Der Kinderwunsch und das Schwangerschaftserleben von Menschen mit einer „geistigen Behinderung“
Schlagworte:
Inklusion, Narratives Interview, Behinderung, PartizipationsparadoxienAbstract
In der aktuellen fachlichen Diskussion über die Sexualität von Menschen mit einer „geistigen Behinderung“ besteht weitgehend Konsens über die konzeptionellen Grundfiguren der „Selbstbestimmung“ und „Normalisierung“ als Kategorien, an denen sich Professionelle in ihrer Alltagspraxis orientieren sollten (Ortland 2016). Demnach haben auch Menschen mit einer Einschränkung in ihren „kognitiven“ Fähigkeiten ein Recht auf das Erleben ihrer Körperlichkeit und auf die Nähe eines Partners. Spannungsreicher ist dagegen die Situation, wenn es darum geht, sich als Professionelle mit der Äußerung über einen Kinderwunsch oder gar mit der Schwangerschaft einer Frau mit einer „geistigen“ Behinderung auseinanderzusetzen. Auch wenn sich Deutschland durch die Ratifikation der UN-Konvention über die Rechte von Menschen mit Behinderungen im Jahr 2009 (Graumann 2011) verpflichtet hat, „das Recht von Menschen mit Behinderungen auf freie und verantwortungsbewusste Entscheidung über die Anzahl ihrer Kinder„ (Art. 23) zu gewährleisten, ist die gesellschaftliche bzw. praxisbezogene Haltung diesbezüglich noch von unübersehbaren Ambivalenzen geprägt (Michel et al. 2010). Hier spielen Erwägungen über das „Wohl“ des Kindes (Booth et al. 2005) und eine grundsätzliche Skepsis gegenüber den Elternkompetenzen dieses Personenkreises eine wichtigere Rolle, auch wenn Studien solch eine „presumption of incompetence“ kritisch betrachten (Booth, Booth 1996). Gleichzeitig lassen quantitative Untersuchungen erkennen, dass die Zahl der Menschen mit einer geistigen Behinderung, die zusammen mit einem Kind leben, in den letzten Jahren stetig gestiegen ist (Pixa-Kettner 2007). Auch weiß man sehr wenig über die Lebensführung und die alltäglichen Problemstellungen dieses Personenkreises.

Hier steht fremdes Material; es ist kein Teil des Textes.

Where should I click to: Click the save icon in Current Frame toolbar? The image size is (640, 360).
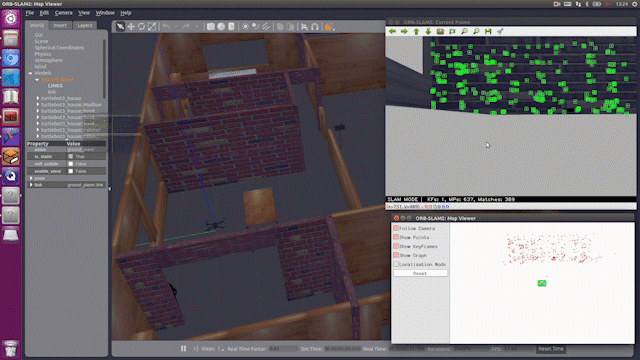[488, 31]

Das Erleben der Schwangerschaft von Frauen mit einer sog. „geistigen Behinderung“ näher zu betrachten, bietet eine Möglichkeit, die Ambivalenzen einer Gesellschaft sichtbar werden zu lassen, die, während sie „Inklusion“ und „Partizipation“ als zentrale Leitmaximen thematisiert, gleichzeitig deren Grenzen einseitig definiert und somit biographische Ausschlusserfahrungen begünstigt.
Bei der Diskussion dieses Themenkomplexes werde ich in meinem Beitrag zuerst auf ein Familieninterview aus dem Korpus der Daten Bezug nehmen, die meinem Promotionsprojekt zugrunde liegt. Dadurch sollte dem Leser ein Einblick in die kommunikative Auseinandersetzung eines Ehepaares mit dem Kinderwunsch des eigenen Sohnes mit geistiger Behinderung ermöglicht werden. Im Anschluss daran werde ich exemplarisch Ausschnitte aus einem autobiographisch-narrativen Interview mit einer Mutter mit geistiger Behinderung präsentieren und narrativ-strukturell analysieren.